Suicídio é a resposta?

Então você quer morrer. Diga-me sobre isso. Eu sei que você está falando. Nenhum realmente, eu faço. Estou ano 32 de idade, e eu passei anos da minha vida querendo morrer. Eu não estou aqui para lhe dizer o que os livros didáticos e os profissionais de dizer aqueles de nós que têm sido suicida. Também não estou aqui para falar com você de qualquer coisa que você pode estar pensando em fazer. Isso é realmente até você, da mesma forma o que fazer com os meus próprios pensamentos suicidas era para mim.

Então, por que exatamente eu estou aqui? Honestamente? Honestamente. Para compartilhar com vocês a minha própria experiência com a esperança de que você pode ser capaz de conseguir algo com isso. Você pode ter um pouco de dificuldade acreditar que eu era como você, que uma vez eu também pensei muito seriamente sobre a morte. Então, por que não posso começar por dizer-lhe um pouco sobre mim.
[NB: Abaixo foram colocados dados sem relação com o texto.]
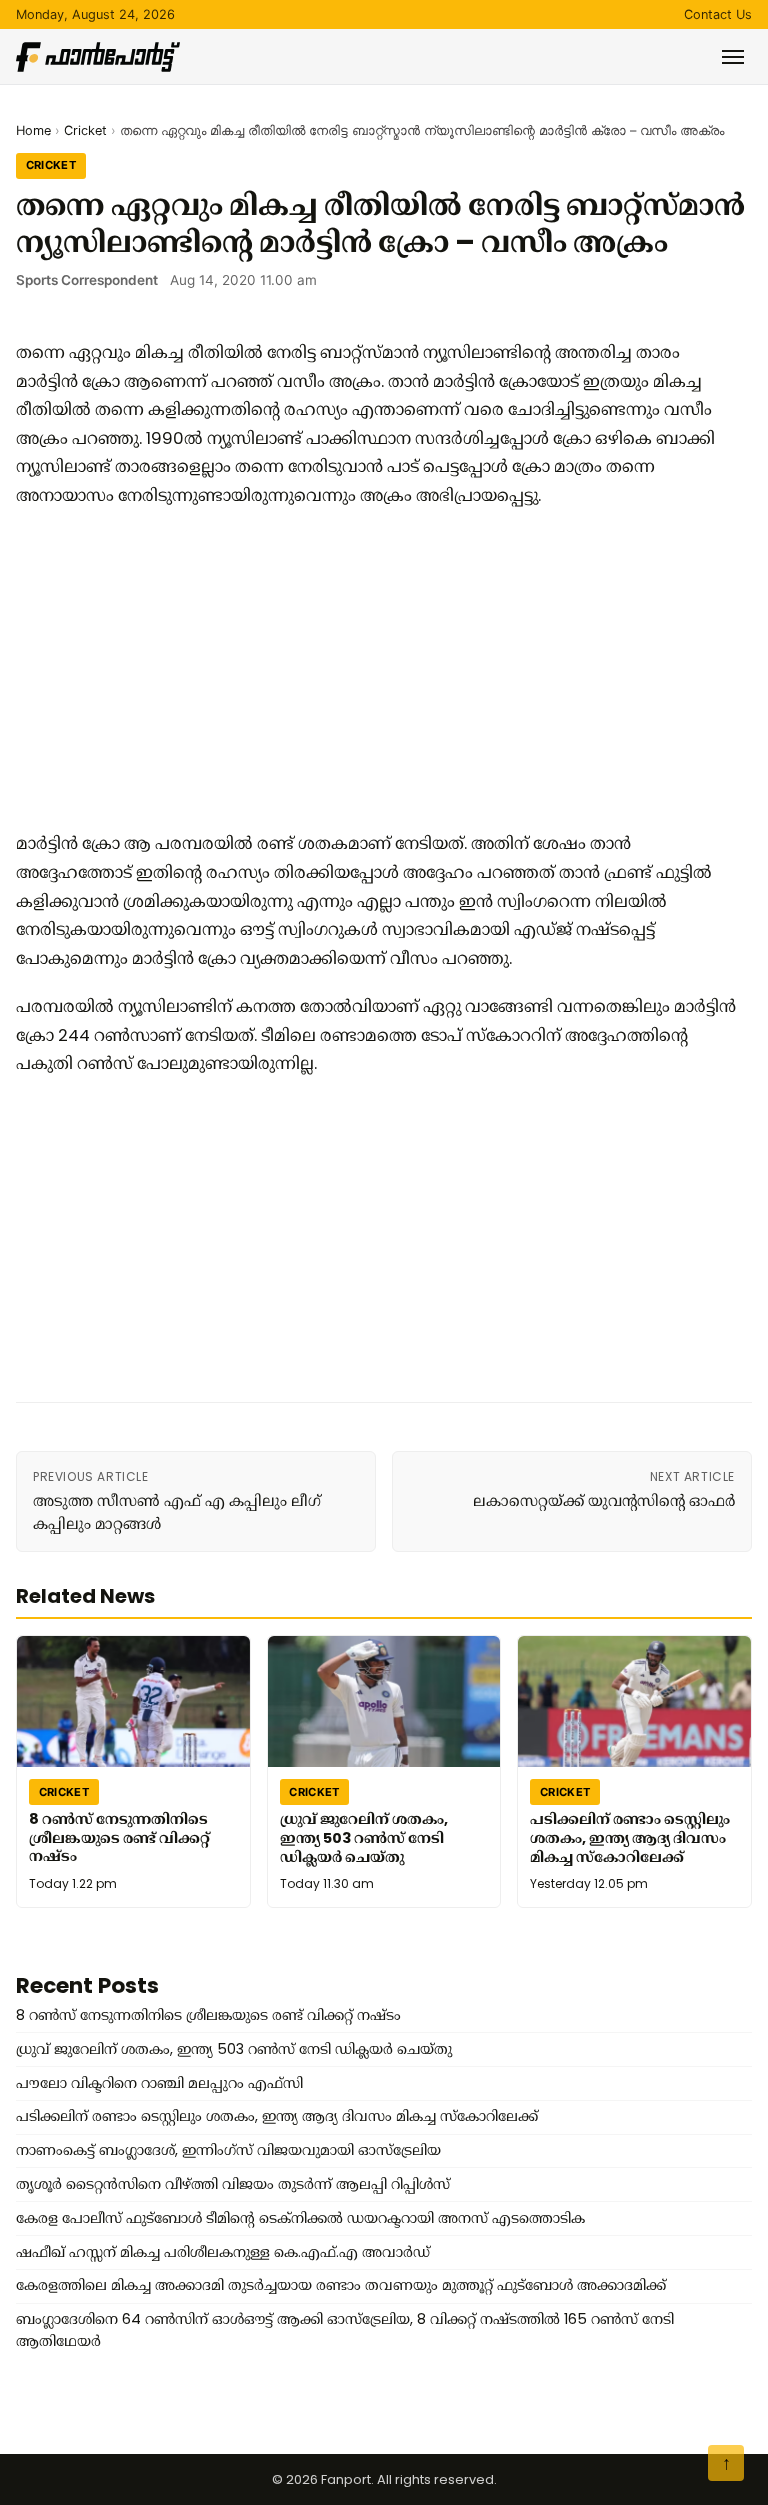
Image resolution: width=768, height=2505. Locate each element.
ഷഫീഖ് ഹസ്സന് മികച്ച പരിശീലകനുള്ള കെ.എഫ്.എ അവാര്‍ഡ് (223, 2252)
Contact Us (718, 14)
Eu queria sair, eu queria que o Fim

Por mais anos 10 da minha vida, eu queria morrer. Isso é dizer muito, porque eu sou apenas nos meus primeiros 30s agora. Dá pra acreditar? Sim, você provavelmente pode. Por mais de um terço da minha vida até agora, eu queria sair. Eu queria ESCAPE, sem dor, um fim, um FINISH, um ponto final, não mais, final, a morte, fora, fora, fora, fora.

Por quê? Em alguns aspectos, acho que os motivos não importam. Todos os nossos motivos são diferentes. Mas eu vou te dizer as minhas razões de qualquer maneira. Eu era abusada sexualmente por um parente como uma criança. Eu nunca me senti como se eu pertencia. Eu me senti diferente, único, sozinho, nerd, assustado, tímido, solitário, estranho, e louco. Tornando-se um escritor em uma idade precoce não ajuda em nada. As pessoas criativas são diferentes, certo? Minha família não demonstrar seus sentimentos em demasia, eo fato de que eu tinha me fez sentir ainda mais louco! Então, eu desenvolvi um transtorno alimentar, tornou-se um alcoólatra, comprimidos abusadas dentro e fora, a auto-mutilado, entrou em relacionamentos destrutivos, era conhecido estuprada enquanto estava bêbado, e desenvolveu um ódio muito forte em mim e na vida.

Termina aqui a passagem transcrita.